Required action | List all lines in the material below that contain "screenshot".

Information |

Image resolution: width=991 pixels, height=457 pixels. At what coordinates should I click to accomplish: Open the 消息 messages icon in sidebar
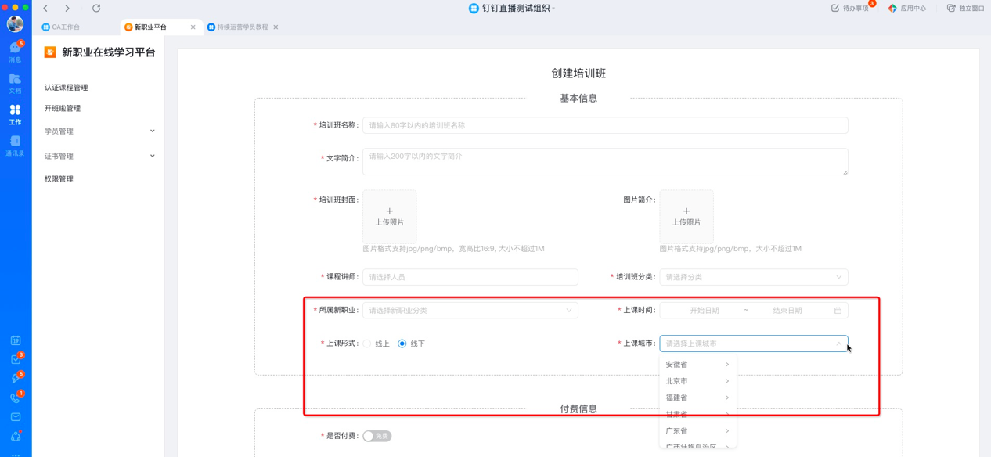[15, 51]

* * *

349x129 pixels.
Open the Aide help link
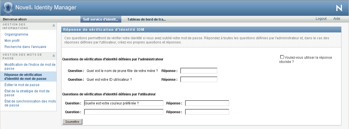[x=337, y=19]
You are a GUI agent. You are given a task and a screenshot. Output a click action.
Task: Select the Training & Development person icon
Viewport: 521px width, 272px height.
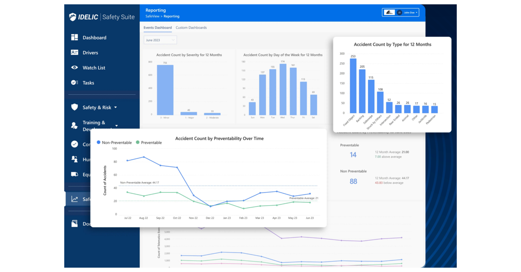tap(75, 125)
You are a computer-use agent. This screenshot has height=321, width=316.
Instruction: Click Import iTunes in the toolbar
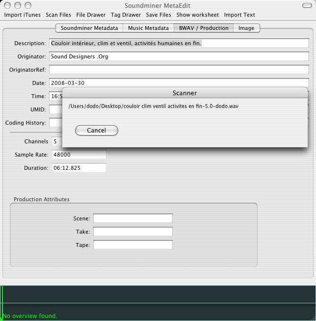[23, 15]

Your solution |
You are a GUI agent. You are given a task and a screenshot. Output a click action.
You are a computer-use agent. This screenshot has height=321, width=316.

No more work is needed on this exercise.